Ces principes n’interdisent nullement la reconnaissance par la République des faits communautaires, historiques et culturels, constitutifs de la nation, en tant que parties prenantes de l’espace public.

Encore faut-il éviter le piège qui consisterait, pour ce faire, à confondre les faits de cette nature (qui relèvent de représentations collectives, abstraites) avec des ensembles d’individus définis comme les membres, identifiables, d’une soi-disant communauté. Il ne saurait certes exister de faits communautaires, historiques et culturels qui ne soient portés par des individus. Mais il est essentiel de refuser la démarche inverse : définir des individus par leur seule appartenance à telle ou telle entité communautaire spécifique. Chaque citoyen doit rester libre de son ou de ses appartenances ou, plus généralement, de ses liens avec tel ou tel fait communautaire, historique ou culturel ; ou encore, bien sûr, de refuser formellement tout lien de cette nature.

La double affirmation de l’existence des faits communautaires, historiques et culturels, et de l’impossibilité d’en réduire la représentation à des ensembles identifiables d’individus pose directement la question, délicate, de leur expression opératoire dans l’espace public. Ce que l’on ne doit pas faire est clair : utiliser à cette fin des procédures électives directes, mimétiques de l’organisation démocratique de la République. En procédant ainsi, on tomberait inévitablement dans le piège de l’enfermement communautariste. Les faits à représenter étant par nature de l’ordre du collectif, il est impératif de prendre appui, pour ce faire, sur une multiplicité de corps intermédiaires, porteurs, pour chacun d’eux, d’une facette spécifique du fait concerné. Et il est non moins essentiel de maintenir cette diversification à tous les niveaux d’organisation de ladite représentation. Si une expression nationale unifiée des cultes est concevable, elle n’aurait strictement aucune légitimité s’agissant des cultures, compte tenu de leur complexité, de leurs intrications et de leurs capacités interactives. Ne pas le reconnaître conduirait là aussi, inévitablement, à entrer dans le jeu du communautarisme.

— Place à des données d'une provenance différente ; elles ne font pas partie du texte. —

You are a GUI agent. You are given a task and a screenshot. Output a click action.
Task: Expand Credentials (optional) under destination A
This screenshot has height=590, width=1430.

Nous demandons donc que s’ouvre sans retard une réflexion collective et audacieuse sur les modalités d’expression des faits culturels et communautaires en tant que composantes de l’espace public. Nous souhaitons qu’y participent tous les citoyens et toutes les instances percevant l’intérêt de considérer ainsi ces faits comme biens publics communs de la nation et de l’humanité.

Bien au fait des difficultés de cette entreprise, nous avons néanmoins conscience qu’elle porte sur des questions aujourd’hui déterminantes pour l’avenir de la République et pour la préservation et l’enrichissement des valeurs qu’elle véhicule.